The U.S. Supreme Court announced on Monday that it's set to hear a landmark gun rights case which, if ruled in favor of the plaintiff, could set a radically conservative precedent for the judiciary's interpretation of the Second Amendment.
The case, New York State Rifle & Pistol Association Inc. v. Corlett, likely to be argued this fall, will address whether Americans have the right to carry a firearm outside their homes –– a right generally obtained through a license given out on the basis of "proper cause." A New York state restriction first implemented in 1913, proper cause mandates that someone applying for gun ownership must establish a legitimate reason to own a gun. According to NPR, most states in the U.S. allow residents to carry a firearm outside their home without a specific license for doing so. However, states like California, Delaware, Hawaii, Maryland, Massachusetts, New Jersey and Rhode Island have strict requirements around the practice. Those who establish "proper cause" may argue that out-of-home gun ownership is required for the purposes of hunting or personal safety, for example.
However, the two individual plaintiffs, Robert Nash and Brendan Koch, both New York residents, are claiming that the current restrictions in place for proper cause are far too stringent. Paul Clement, a lawyer representing the plaintiff, argued that proper cause "makes it virtually impossible for the ordinary law-abiding citizen" to get a license.
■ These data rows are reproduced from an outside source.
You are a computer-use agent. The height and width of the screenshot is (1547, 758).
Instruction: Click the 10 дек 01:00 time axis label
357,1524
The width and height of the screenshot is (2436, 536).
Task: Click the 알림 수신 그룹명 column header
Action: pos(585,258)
Both Nash and Koch reportedly petitioned the state for licenses for reasons of personal safety, but were denied licenses after a district court found that neither men faced "any special or unique danger to [their] life," according to CNBC. The state's denial would later prompt them to file a suit with the New York State Rifle and Pistol Association.
The state of New York currently prohibits anyone from carrying an out-of-home firearm without demonstrating to a court that the petitioners possess "a special need for self protection distinguishable from that of the general community or of persons engaged in the same profession."
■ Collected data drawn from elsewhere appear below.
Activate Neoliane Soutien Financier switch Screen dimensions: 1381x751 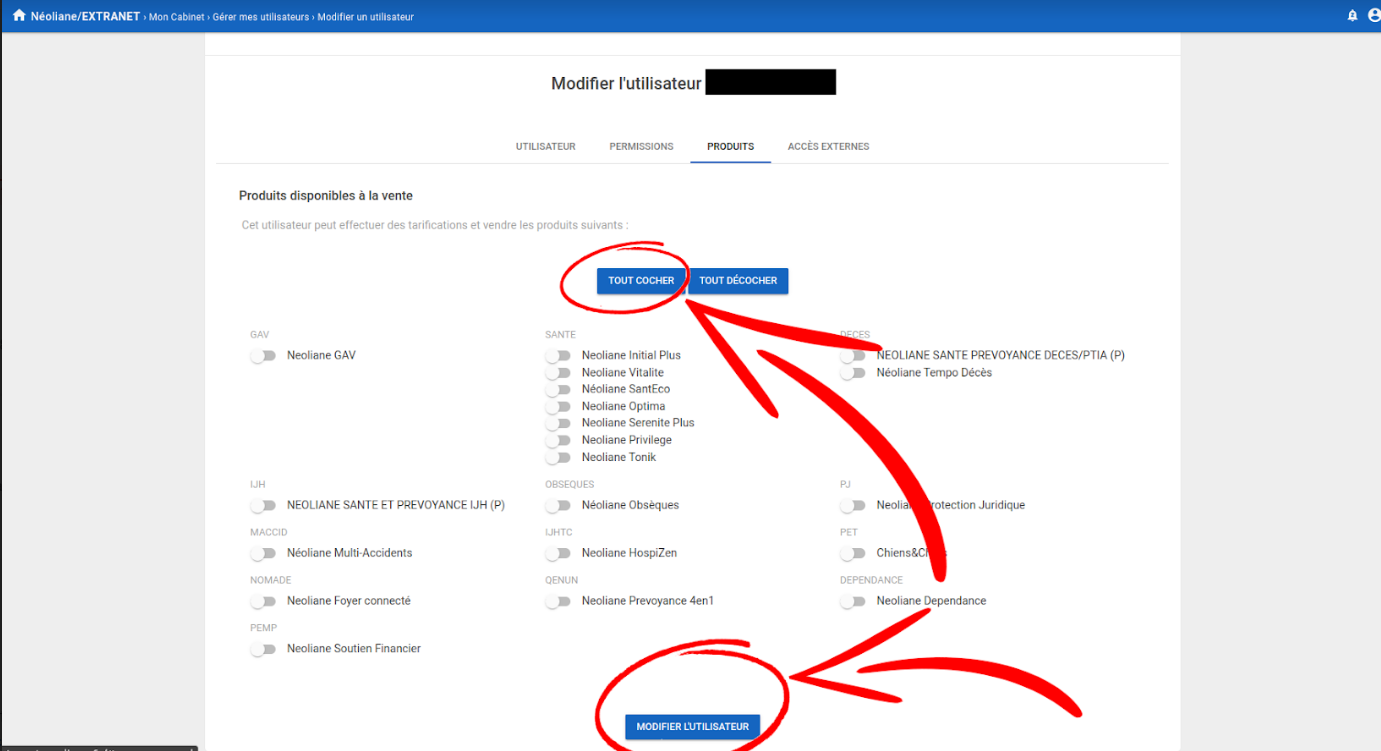[x=263, y=650]
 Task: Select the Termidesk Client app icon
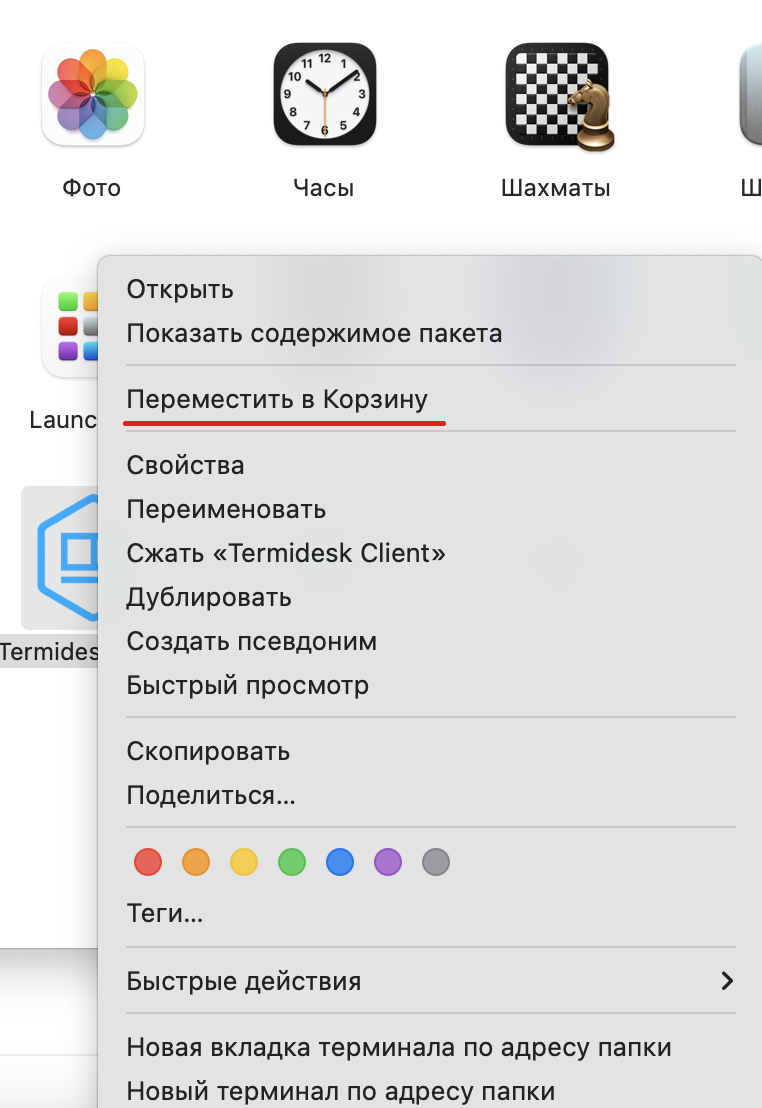pos(60,558)
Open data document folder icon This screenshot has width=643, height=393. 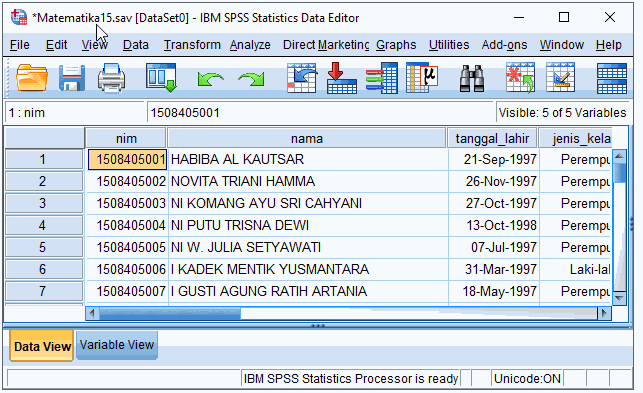coord(32,78)
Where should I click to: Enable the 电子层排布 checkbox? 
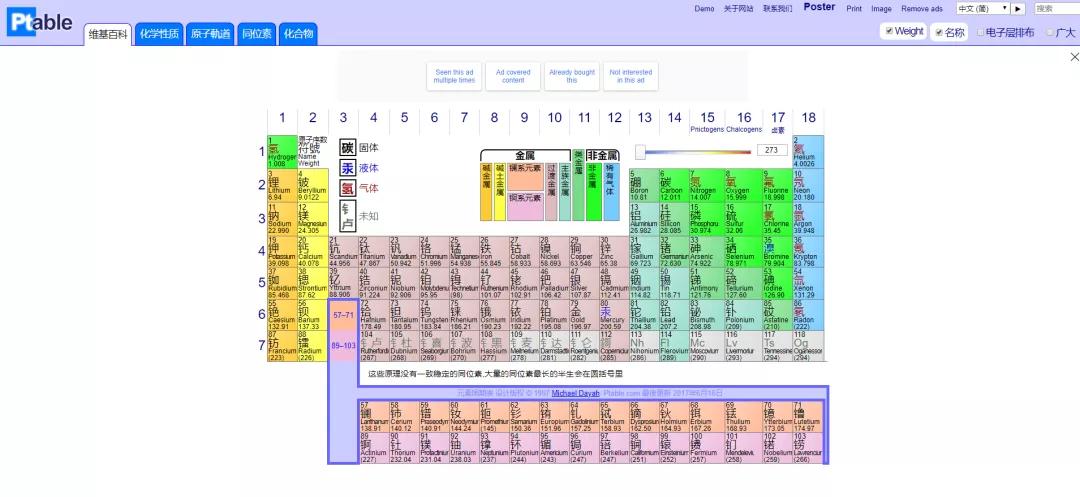pos(981,32)
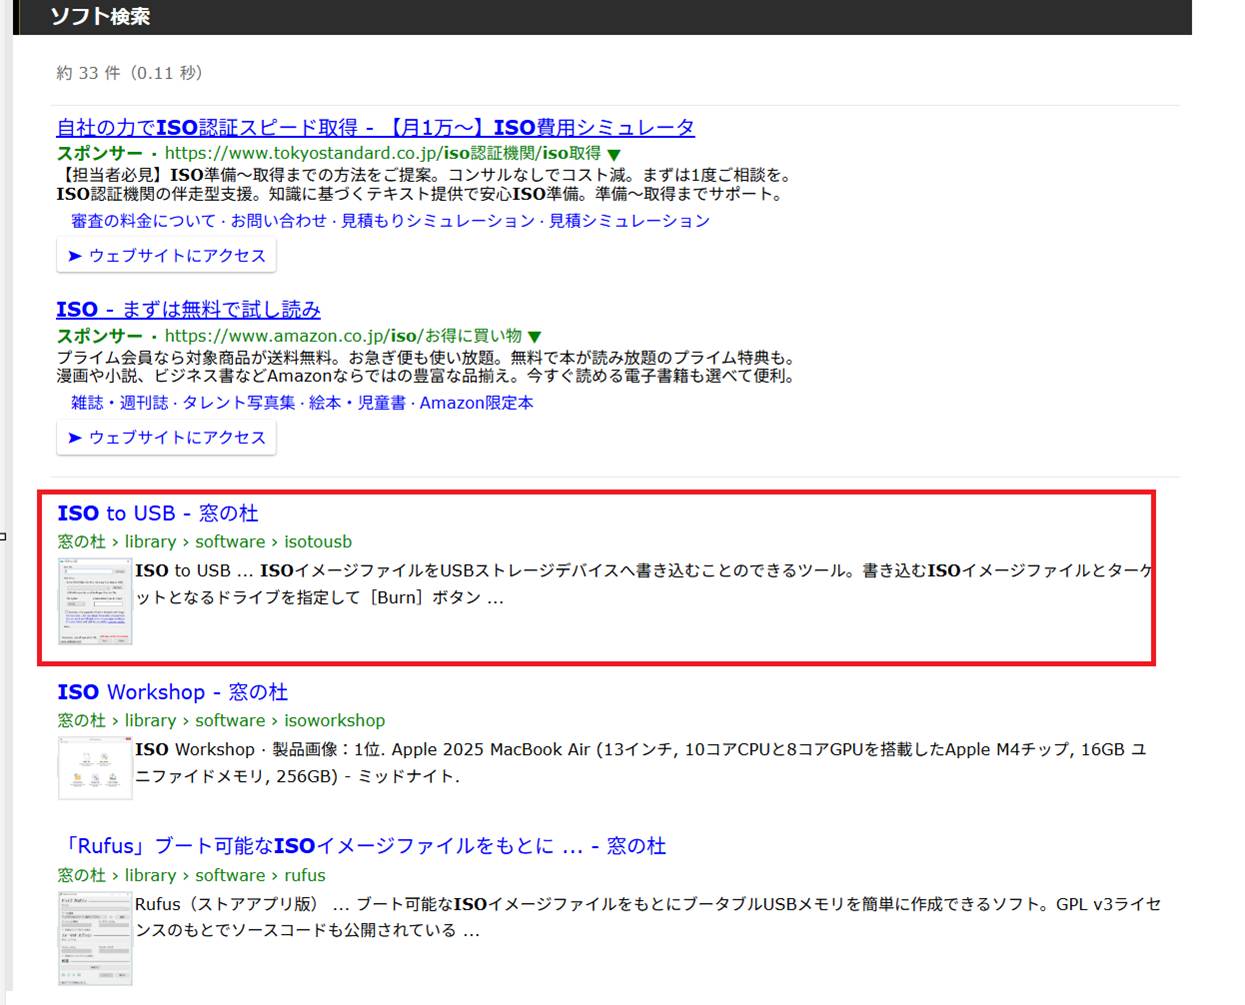Viewport: 1245px width, 1005px height.
Task: Expand the amazon.co.jp ad URL dropdown arrow
Action: point(535,337)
Last June, the Supreme Court refused to hear ten appeals to cases related to gun laws, sparking particular ire from Supreme Court Justice Clarence Thomas, who wrote in a dissent at the time that "in several jurisdictions throughout the country, law-abiding citizens have been barred from exercising the fundamental right to bear arms because they cannot show that they have a 'justifiable need' or 'good reason' for doing so."
"One would think that such an onerous burden on a fundamental right would warrant this Court's review," the Justice added.
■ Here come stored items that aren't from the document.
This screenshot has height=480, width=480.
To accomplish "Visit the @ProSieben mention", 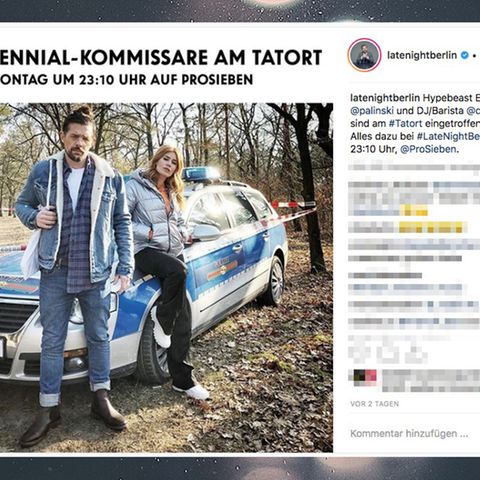I will 428,149.
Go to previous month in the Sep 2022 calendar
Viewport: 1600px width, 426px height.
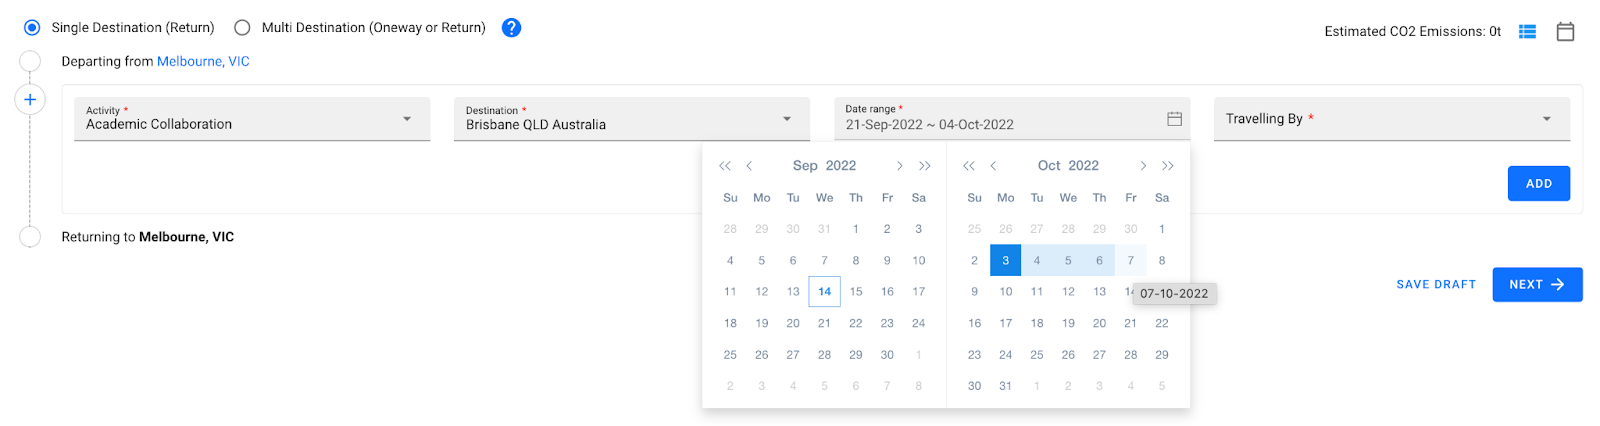click(x=749, y=166)
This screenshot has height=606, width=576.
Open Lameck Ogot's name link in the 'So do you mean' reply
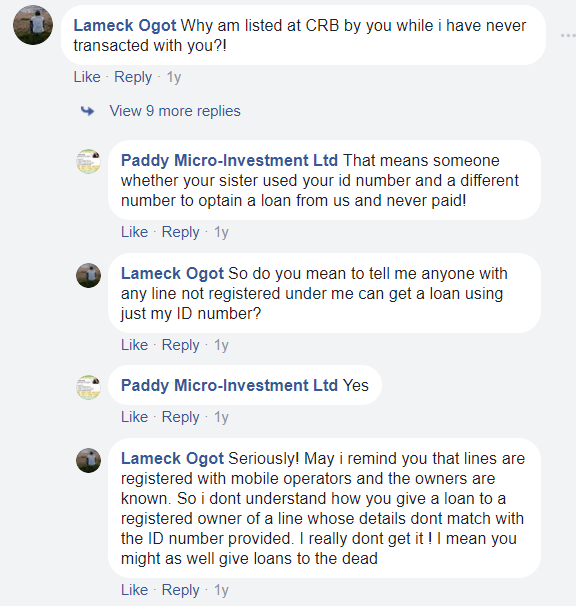click(x=172, y=273)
However, with the newly-appointed conservative Justice Amy Coney Barrett cementing the 6-3 conservative bent of the bench, Thomas may see a more sympathetic judiciary to gun rights advocates, As Vox's Ian Millhiser explained, after a 2008 ruling in District of Columbia v. Heller, which established the constitutionality of "longstanding prohibitions on the possession of firearms by felons and the mentally ill," Barrett argued that ruling should be narrowed to "dangerous people," suggesting that felons should have the right to bear arms.
Back in 2011, Justice Kavanaugh also argued in a dissenting opinion that "courts are to assess gun bans and regulations based on text, history, and tradition," and "not by a balancing test such as strict or intermediate scrutiny." In other words, there is a good chance that Kavanaugh, a proud textualist, will rule in favor of the plaintiffs by way of a strict interpretation of the Second Amendment, which does not outline any specific restrictions on who should obtain firearms under what circumstances.
A conservative ruling on the case could prove exceptionally damaging for the gun reform movement, which has long fought for tighter restrictions on gun ownership. The issue has become particularly salient amid the flurry of recent mass shootings, many of which obtained legal licenses to buy guns.
Vox's Ian Millhiser argued with a 6-3 conservative majority in the Supreme Court, a ruling in favor of gun rights has the potential "to unwind a consensus within the lower courts that permits many gun regulations to stand, and then to allow those lower courts to complete the process of dismantling other gun laws."
A decision is likely to be delivered by the summer of next year.